Ia riang, murah hati, dan tak terkekang. Ia telah melepaskan diri dari belenggu dan berani menjalani hidup dengan caranya sendiri; ia begitu bertolak belakang dengan Yulan sehingga tak ada satu pun hal yang bisa mereka pahami. Itulah yang membuat Gia mudah didekati sebagai teman, tetapi juga mengapa ia membuat Yulan kesal. Ia benci bagaimana perbedaan mencolok mereka seolah menghibur Gia.
“Ah—sebenarnya, ini waktu yang tepat,” kata Gia.
“Eh? Untuk apa?”
“Baiklah, setelah lulus, aku akan mengenalkanmu pada ayahku.”

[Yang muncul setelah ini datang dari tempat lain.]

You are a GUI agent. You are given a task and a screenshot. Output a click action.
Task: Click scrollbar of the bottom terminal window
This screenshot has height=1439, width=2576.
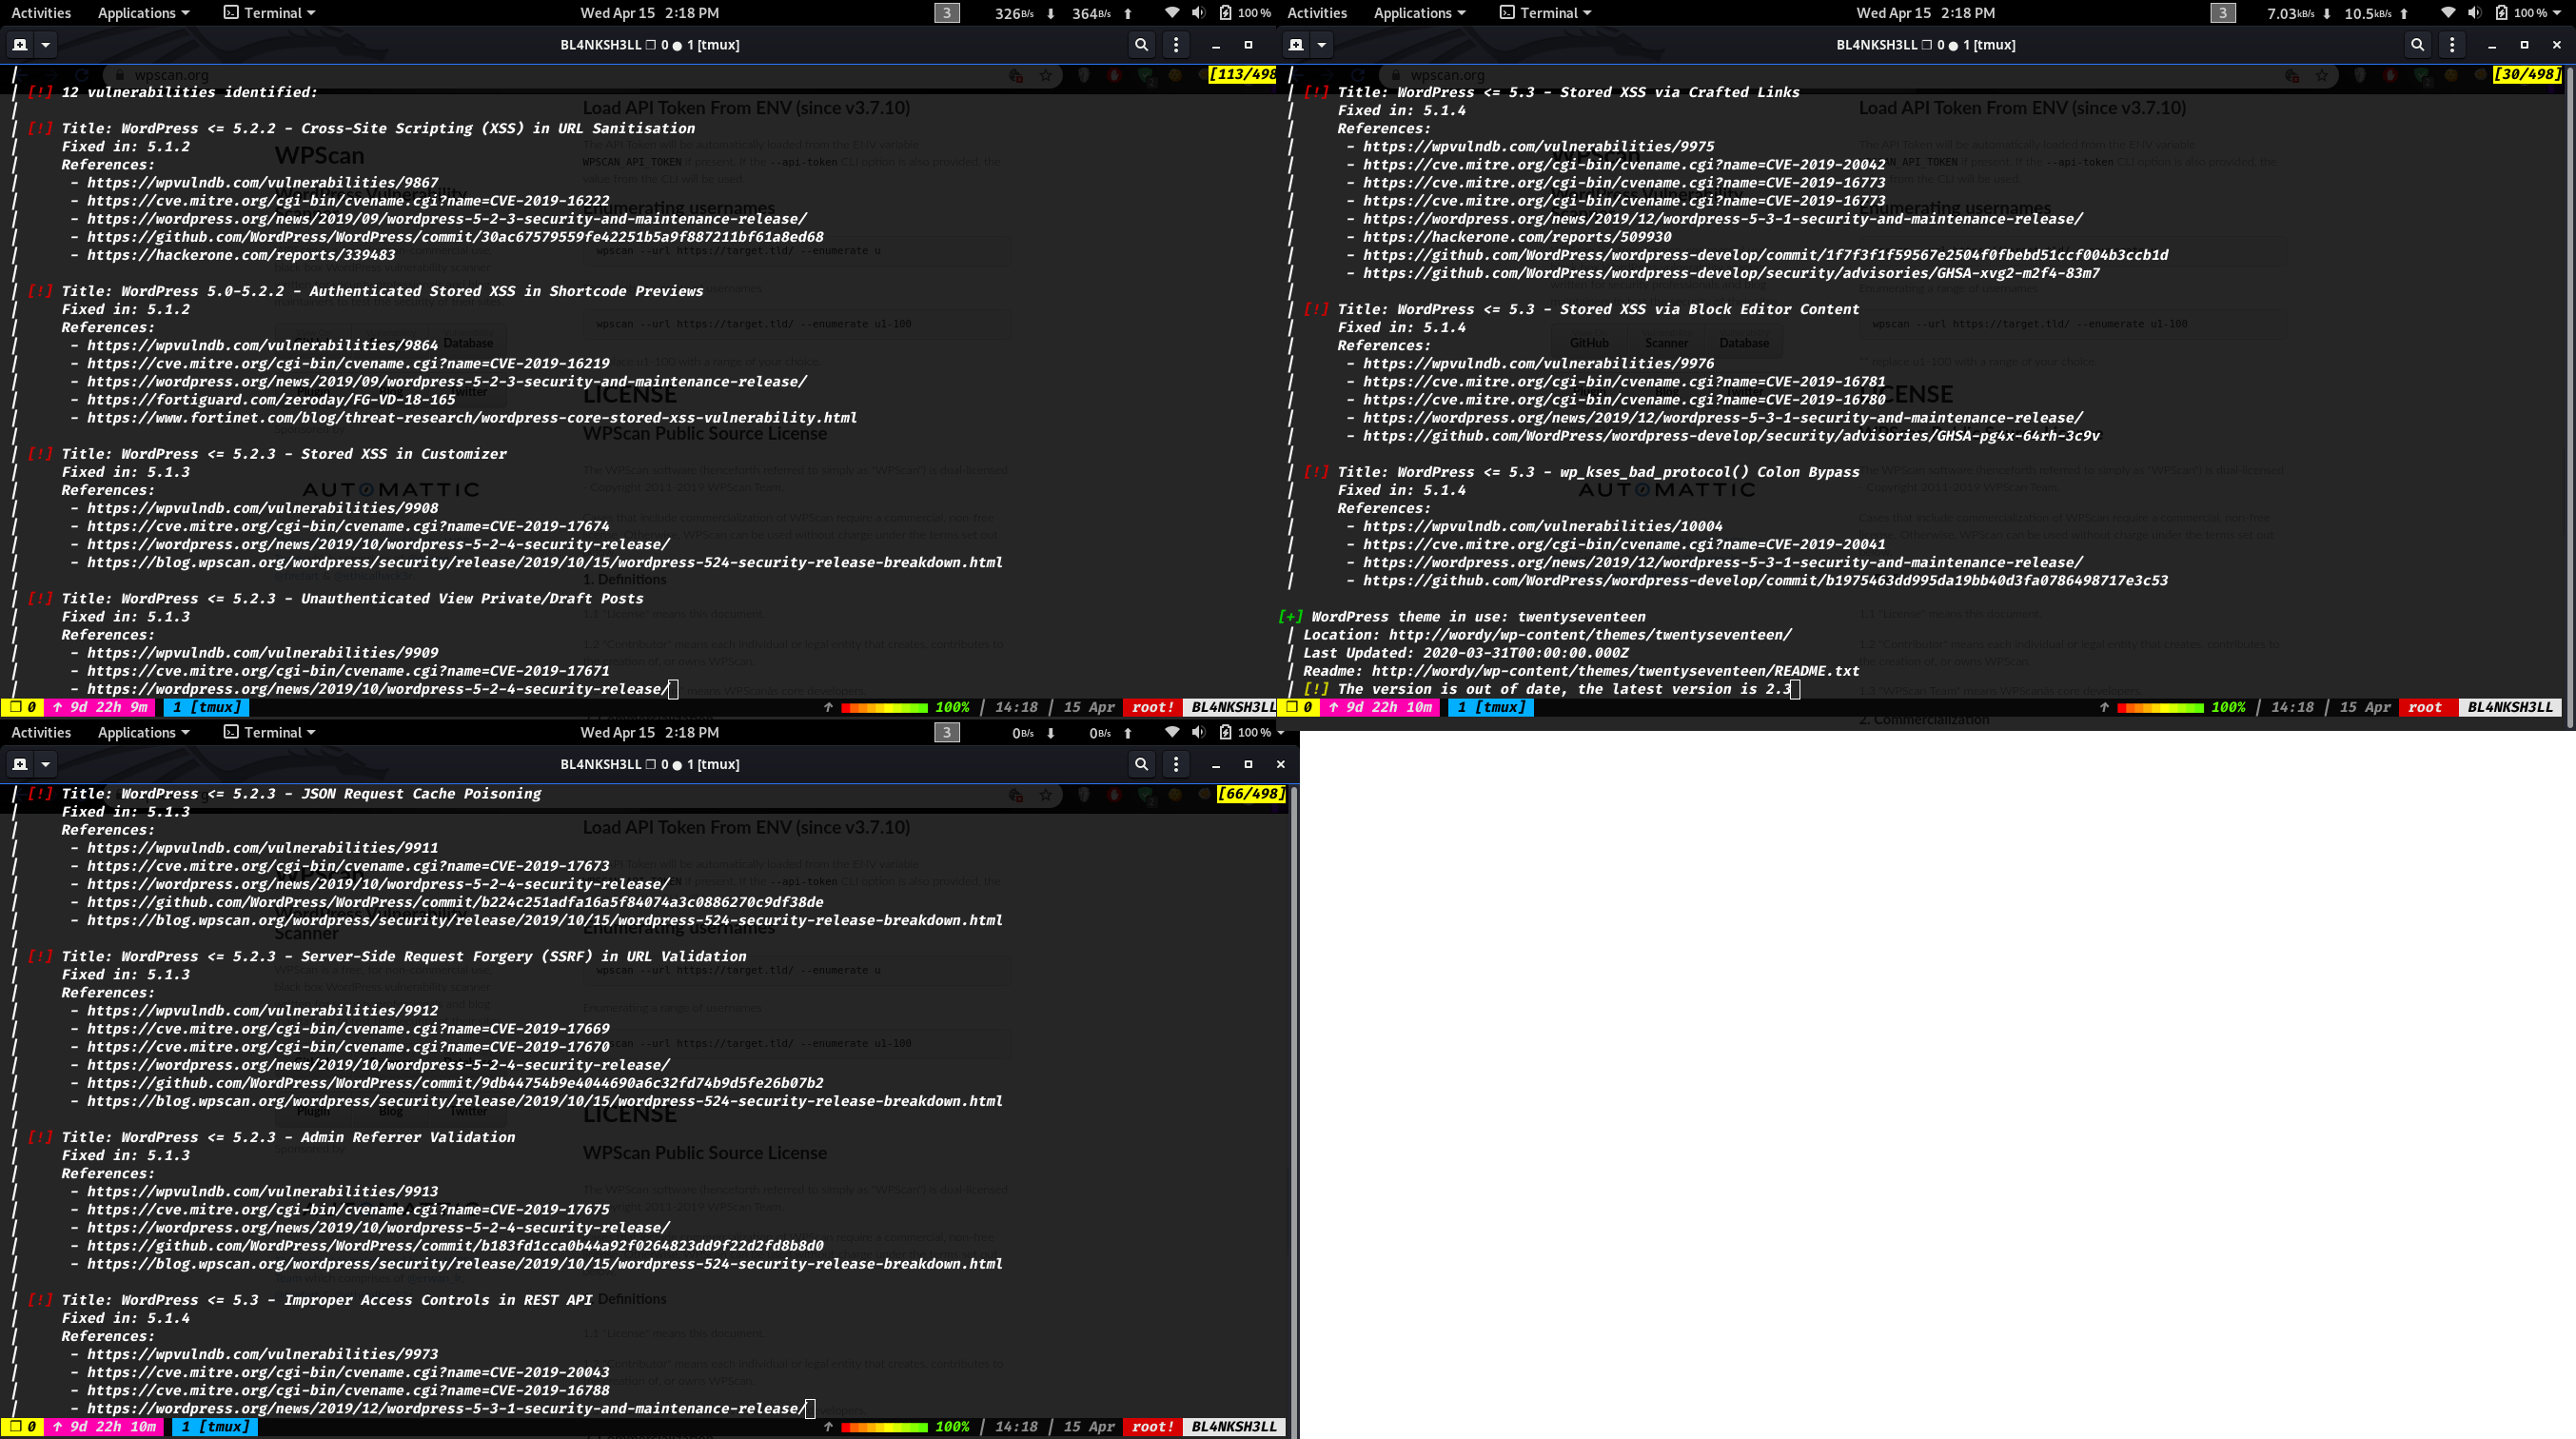(x=1293, y=1100)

“Hah…?” Tatapan Yulan yang lesu beralih dari pemandangan luar ke Gia, yang sedang menatap ke luar jendela di sampingnya. Bibirnya sedikit terbuka, menunjukkan keterkejutannya.
Tatapan sinis dan tawa kecil dari Gia menyadarkannya dari lamunannya. Tatapan Yulan menajam tajam seperti belati tajam saat ia menatap mata Gia tajam, menuntut untuk tahu apa yang sedang direncanakannya.
Tatapan maut Yulan justru membuat Gia terkekeh lebih keras. Akhirnya, ia tertawa terbahak-bahak. ” Sial , andai saja tatapan bisa membunuh! Ha ha!”
Sambil terkekeh tak terkendali, raut wajahnya polos dan riang, seperti anak kecil yang baru saja kena prank. Wajahnya yang kekanak-kanakan tampak semakin muda, yang justru semakin menyulut kecurigaan Yulan. Bisa dibilang Yulan memang punya kecenderungan seperti itu; tetap saja, memikirkan kecurigaan tentang Gia hanya buang-buang waktu.
Sambil tertawa keras lagi, Gia menjauh dari jendela dan menutup jarak sejengkal antara dirinya dan Yulan. Perbedaan tinggi badan itu membuat Gia mendongak menatap Yulan, tetapi selebihnya, jejak kepolosan masa kecilnya telah lenyap sepenuhnya.
Senyumnya penuh kegembiraan sampai-sampai terkesan sadis. “Yulan, aku tahu kau memanfaatkanku.”